[DATA FOR ANALYSIS — start]
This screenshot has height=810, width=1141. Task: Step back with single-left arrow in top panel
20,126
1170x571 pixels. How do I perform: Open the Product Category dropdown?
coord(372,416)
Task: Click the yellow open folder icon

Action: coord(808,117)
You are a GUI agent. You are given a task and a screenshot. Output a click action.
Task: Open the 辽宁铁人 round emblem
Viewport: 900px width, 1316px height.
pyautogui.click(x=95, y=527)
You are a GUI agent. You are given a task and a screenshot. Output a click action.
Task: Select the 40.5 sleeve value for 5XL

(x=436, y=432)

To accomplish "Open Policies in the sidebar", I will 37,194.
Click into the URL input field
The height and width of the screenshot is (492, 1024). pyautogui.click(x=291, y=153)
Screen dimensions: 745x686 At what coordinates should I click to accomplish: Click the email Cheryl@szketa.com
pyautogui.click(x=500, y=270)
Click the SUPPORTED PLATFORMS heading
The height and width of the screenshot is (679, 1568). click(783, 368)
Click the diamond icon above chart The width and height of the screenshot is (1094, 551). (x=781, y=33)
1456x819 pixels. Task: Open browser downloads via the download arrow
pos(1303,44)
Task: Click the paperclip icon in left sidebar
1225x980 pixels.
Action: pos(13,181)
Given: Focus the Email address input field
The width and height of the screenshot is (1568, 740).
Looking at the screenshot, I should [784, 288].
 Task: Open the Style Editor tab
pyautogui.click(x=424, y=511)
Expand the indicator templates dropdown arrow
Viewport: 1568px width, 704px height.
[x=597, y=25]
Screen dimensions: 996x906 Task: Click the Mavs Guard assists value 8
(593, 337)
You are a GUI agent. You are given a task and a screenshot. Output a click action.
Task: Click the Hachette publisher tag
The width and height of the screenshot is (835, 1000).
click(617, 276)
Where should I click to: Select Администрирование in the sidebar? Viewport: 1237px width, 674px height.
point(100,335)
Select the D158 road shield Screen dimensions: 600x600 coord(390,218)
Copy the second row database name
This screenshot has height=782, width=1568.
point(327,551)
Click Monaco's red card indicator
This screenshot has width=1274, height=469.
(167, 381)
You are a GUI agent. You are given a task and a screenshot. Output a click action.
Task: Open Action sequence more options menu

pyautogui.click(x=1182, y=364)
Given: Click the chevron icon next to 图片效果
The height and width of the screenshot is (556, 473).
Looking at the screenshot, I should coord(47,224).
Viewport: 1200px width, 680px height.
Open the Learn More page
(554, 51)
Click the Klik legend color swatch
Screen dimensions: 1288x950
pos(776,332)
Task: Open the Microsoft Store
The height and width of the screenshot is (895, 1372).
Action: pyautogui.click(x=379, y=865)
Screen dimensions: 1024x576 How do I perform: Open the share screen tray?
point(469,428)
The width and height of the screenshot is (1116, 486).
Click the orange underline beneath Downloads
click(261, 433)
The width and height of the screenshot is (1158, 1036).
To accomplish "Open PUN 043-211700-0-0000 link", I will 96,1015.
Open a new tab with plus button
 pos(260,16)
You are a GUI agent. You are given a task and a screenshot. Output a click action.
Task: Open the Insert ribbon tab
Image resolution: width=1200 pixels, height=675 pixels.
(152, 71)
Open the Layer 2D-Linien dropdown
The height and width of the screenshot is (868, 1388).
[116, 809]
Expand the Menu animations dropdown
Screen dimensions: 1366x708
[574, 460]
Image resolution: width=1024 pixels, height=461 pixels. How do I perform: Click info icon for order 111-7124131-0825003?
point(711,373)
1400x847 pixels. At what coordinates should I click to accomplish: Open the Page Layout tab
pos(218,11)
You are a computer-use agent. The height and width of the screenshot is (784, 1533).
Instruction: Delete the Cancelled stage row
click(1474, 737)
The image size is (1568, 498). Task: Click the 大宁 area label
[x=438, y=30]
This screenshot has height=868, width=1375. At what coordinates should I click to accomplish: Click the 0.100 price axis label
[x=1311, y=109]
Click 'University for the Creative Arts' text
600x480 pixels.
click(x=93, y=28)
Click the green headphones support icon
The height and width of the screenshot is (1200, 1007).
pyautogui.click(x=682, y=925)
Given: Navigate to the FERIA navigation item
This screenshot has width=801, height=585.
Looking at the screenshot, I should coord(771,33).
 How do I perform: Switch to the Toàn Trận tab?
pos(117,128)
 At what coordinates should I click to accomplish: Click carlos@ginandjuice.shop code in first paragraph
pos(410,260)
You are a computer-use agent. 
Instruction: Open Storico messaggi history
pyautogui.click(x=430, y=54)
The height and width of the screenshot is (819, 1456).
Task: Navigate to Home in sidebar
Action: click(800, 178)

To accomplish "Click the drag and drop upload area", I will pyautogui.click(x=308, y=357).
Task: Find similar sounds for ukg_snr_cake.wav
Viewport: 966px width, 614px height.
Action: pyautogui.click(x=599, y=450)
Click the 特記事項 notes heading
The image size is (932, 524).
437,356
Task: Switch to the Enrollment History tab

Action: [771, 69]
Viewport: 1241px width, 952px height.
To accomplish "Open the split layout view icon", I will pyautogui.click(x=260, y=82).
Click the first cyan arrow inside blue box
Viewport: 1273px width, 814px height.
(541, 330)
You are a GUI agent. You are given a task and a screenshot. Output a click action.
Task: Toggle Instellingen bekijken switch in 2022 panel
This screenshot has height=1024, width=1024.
[DATA FOR ANALYSIS — finish]
→ WHAT YOU WILL DO
A word-for-word transcription of all the data is needed.

→ ANSWER BOX
This screenshot has height=810, width=1141. Task: Step back with single-left arrow in top panel
20,126
1170x571 pixels. How do I perform: Open the Product Category dropdown?
coord(372,416)
Task: Click the yellow open folder icon

Action: coord(808,117)
You are a GUI agent. You are given a task and a screenshot. Output a click action.
Task: Open the 辽宁铁人 round emblem
Viewport: 900px width, 1316px height.
pyautogui.click(x=95, y=527)
You are a GUI agent. You are given a task and a screenshot. Output a click action.
Task: Select the 40.5 sleeve value for 5XL

(x=436, y=432)

To accomplish "Open Policies in the sidebar", I will 37,194.
Click into the URL input field
The height and width of the screenshot is (492, 1024). pyautogui.click(x=291, y=153)
Screen dimensions: 745x686 At what coordinates should I click to accomplish: Click the email Cheryl@szketa.com
pyautogui.click(x=500, y=270)
Click the SUPPORTED PLATFORMS heading
The height and width of the screenshot is (679, 1568). click(783, 368)
Click the diamond icon above chart The width and height of the screenshot is (1094, 551). (x=781, y=33)
1456x819 pixels. Task: Open browser downloads via the download arrow
pos(1303,44)
Task: Click the paperclip icon in left sidebar
1225x980 pixels.
Action: pos(13,181)
Given: Focus the Email address input field
The width and height of the screenshot is (1568, 740).
Looking at the screenshot, I should [784, 288].
 Task: Open the Style Editor tab
pyautogui.click(x=424, y=511)
Expand the indicator templates dropdown arrow
Viewport: 1568px width, 704px height.
[x=597, y=25]
Screen dimensions: 996x906 Task: Click the Mavs Guard assists value 8
(593, 337)
You are a GUI agent. You are given a task and a screenshot. Output a click action.
Task: Click the Hachette publisher tag
The width and height of the screenshot is (835, 1000).
click(617, 276)
Where should I click to: Select Администрирование in the sidebar? Viewport: 1237px width, 674px height.
point(100,335)
Select the D158 road shield Screen dimensions: 600x600 coord(390,218)
Copy the second row database name
This screenshot has height=782, width=1568.
point(327,551)
Click Monaco's red card indicator
This screenshot has width=1274, height=469.
(167, 381)
You are a GUI agent. You are given a task and a screenshot. Output a click action.
Task: Open Action sequence more options menu

pyautogui.click(x=1182, y=364)
Given: Click the chevron icon next to 图片效果
The height and width of the screenshot is (556, 473).
Looking at the screenshot, I should coord(47,224).
Viewport: 1200px width, 680px height.
Open the Learn More page
(554, 51)
Click the Klik legend color swatch
Screen dimensions: 1288x950
pos(776,332)
Task: Open the Microsoft Store
The height and width of the screenshot is (895, 1372).
Action: pyautogui.click(x=379, y=865)
Screen dimensions: 1024x576 How do I perform: Open the share screen tray?
point(469,428)
The width and height of the screenshot is (1116, 486).
Click the orange underline beneath Downloads
click(261, 433)
The width and height of the screenshot is (1158, 1036).
To accomplish "Open PUN 043-211700-0-0000 link", I will 96,1015.
Open a new tab with plus button
 pos(260,16)
You are a GUI agent. You are given a task and a screenshot. Output a click action.
Task: Open the Insert ribbon tab
Image resolution: width=1200 pixels, height=675 pixels.
(152, 71)
Open the Layer 2D-Linien dropdown
The height and width of the screenshot is (868, 1388).
[116, 809]
Expand the Menu animations dropdown
Screen dimensions: 1366x708
[574, 460]
Image resolution: width=1024 pixels, height=461 pixels. How do I perform: Click info icon for order 111-7124131-0825003?
point(711,373)
1400x847 pixels. At what coordinates should I click to accomplish: Open the Page Layout tab
pos(218,11)
You are a computer-use agent. The height and width of the screenshot is (784, 1533).
Instruction: Delete the Cancelled stage row
click(1474, 737)
The image size is (1568, 498). Task: Click the 大宁 area label
[x=438, y=30]
This screenshot has height=868, width=1375. At what coordinates should I click to accomplish: Click the 0.100 price axis label
[x=1311, y=109]
Click 'University for the Creative Arts' text
600x480 pixels.
click(x=93, y=28)
Click the green headphones support icon
The height and width of the screenshot is (1200, 1007).
pyautogui.click(x=682, y=925)
Given: Navigate to the FERIA navigation item
This screenshot has width=801, height=585.
Looking at the screenshot, I should coord(771,33).
 How do I perform: Switch to the Toàn Trận tab?
pos(117,128)
 At what coordinates should I click to accomplish: Click carlos@ginandjuice.shop code in first paragraph
pos(410,260)
You are a computer-use agent. 
Instruction: Open Storico messaggi history
pyautogui.click(x=430, y=54)
The height and width of the screenshot is (819, 1456).
Task: Navigate to Home in sidebar
Action: click(800, 178)

To accomplish "Click the drag and drop upload area", I will pyautogui.click(x=308, y=357).
Task: Find similar sounds for ukg_snr_cake.wav
Viewport: 966px width, 614px height.
Action: pyautogui.click(x=599, y=450)
Click the 特記事項 notes heading
The image size is (932, 524).
437,356
Task: Switch to the Enrollment History tab

Action: [771, 69]
Viewport: 1241px width, 952px height.
To accomplish "Open the split layout view icon", I will pyautogui.click(x=260, y=82).
Click the first cyan arrow inside blue box
Viewport: 1273px width, 814px height.
(541, 330)
You are a GUI agent. You are given a task and a screenshot. Output a click action.
Task: Toggle Instellingen bekijken switch in 2022 panel
This screenshot has height=1024, width=1024.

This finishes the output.